*** DATA FOR REVIEW

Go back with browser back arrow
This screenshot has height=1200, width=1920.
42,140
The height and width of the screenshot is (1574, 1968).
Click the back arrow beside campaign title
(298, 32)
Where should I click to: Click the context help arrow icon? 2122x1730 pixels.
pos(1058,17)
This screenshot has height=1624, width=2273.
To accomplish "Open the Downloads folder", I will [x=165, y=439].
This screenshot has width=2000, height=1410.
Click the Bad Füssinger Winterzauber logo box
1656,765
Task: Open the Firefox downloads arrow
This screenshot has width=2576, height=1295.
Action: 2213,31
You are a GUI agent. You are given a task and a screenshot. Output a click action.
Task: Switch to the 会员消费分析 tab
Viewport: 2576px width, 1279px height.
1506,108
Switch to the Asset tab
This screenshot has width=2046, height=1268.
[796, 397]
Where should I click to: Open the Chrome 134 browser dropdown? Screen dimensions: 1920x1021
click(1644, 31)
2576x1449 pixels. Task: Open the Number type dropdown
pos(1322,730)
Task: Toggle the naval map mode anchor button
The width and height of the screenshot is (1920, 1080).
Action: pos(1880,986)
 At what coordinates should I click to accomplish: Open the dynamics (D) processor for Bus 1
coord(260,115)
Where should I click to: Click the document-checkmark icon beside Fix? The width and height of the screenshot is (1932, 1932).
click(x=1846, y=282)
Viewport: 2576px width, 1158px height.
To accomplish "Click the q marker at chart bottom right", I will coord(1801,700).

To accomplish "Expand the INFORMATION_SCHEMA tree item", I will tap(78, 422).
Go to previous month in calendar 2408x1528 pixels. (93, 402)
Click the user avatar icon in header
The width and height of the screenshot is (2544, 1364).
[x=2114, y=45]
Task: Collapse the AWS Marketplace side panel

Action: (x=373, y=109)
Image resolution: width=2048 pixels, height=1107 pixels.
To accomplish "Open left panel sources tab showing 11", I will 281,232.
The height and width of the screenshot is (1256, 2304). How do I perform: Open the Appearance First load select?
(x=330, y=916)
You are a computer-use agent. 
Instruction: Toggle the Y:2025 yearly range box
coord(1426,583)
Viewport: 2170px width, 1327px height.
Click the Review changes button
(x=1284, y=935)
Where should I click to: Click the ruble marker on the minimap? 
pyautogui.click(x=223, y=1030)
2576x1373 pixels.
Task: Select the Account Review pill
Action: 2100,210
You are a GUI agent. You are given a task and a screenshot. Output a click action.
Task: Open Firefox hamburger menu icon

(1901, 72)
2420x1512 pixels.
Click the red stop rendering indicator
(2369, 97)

******

EXERCISE REQUIREMENTS:
Taking the line with "The width and height of the screenshot is (1920, 1080)." as the start and the last line of the data above as the end, write out those two lines and every line between them exactly, and only those.

RESPONSE AREA:
The width and height of the screenshot is (1920, 1080).
Action: pos(1880,986)
 At what coordinates should I click to accomplish: Open the dynamics (D) processor for Bus 1
coord(260,115)
Where should I click to: Click the document-checkmark icon beside Fix? The width and height of the screenshot is (1932, 1932).
click(x=1846, y=282)
Viewport: 2576px width, 1158px height.
To accomplish "Click the q marker at chart bottom right", I will coord(1801,700).

To accomplish "Expand the INFORMATION_SCHEMA tree item", I will tap(78, 422).
Go to previous month in calendar 2408x1528 pixels. (93, 402)
Click the user avatar icon in header
The width and height of the screenshot is (2544, 1364).
[x=2114, y=45]
Task: Collapse the AWS Marketplace side panel

Action: (x=373, y=109)
Image resolution: width=2048 pixels, height=1107 pixels.
To accomplish "Open left panel sources tab showing 11", I will 281,232.
The height and width of the screenshot is (1256, 2304). How do I perform: Open the Appearance First load select?
(x=330, y=916)
You are a computer-use agent. 
Instruction: Toggle the Y:2025 yearly range box
coord(1426,583)
Viewport: 2170px width, 1327px height.
Click the Review changes button
(x=1284, y=935)
Where should I click to: Click the ruble marker on the minimap? 
pyautogui.click(x=223, y=1030)
2576x1373 pixels.
Task: Select the Account Review pill
Action: 2100,210
You are a GUI agent. You are given a task and a screenshot. Output a click action.
Task: Open Firefox hamburger menu icon

(1901, 72)
2420x1512 pixels.
Click the red stop rendering indicator
(2369, 97)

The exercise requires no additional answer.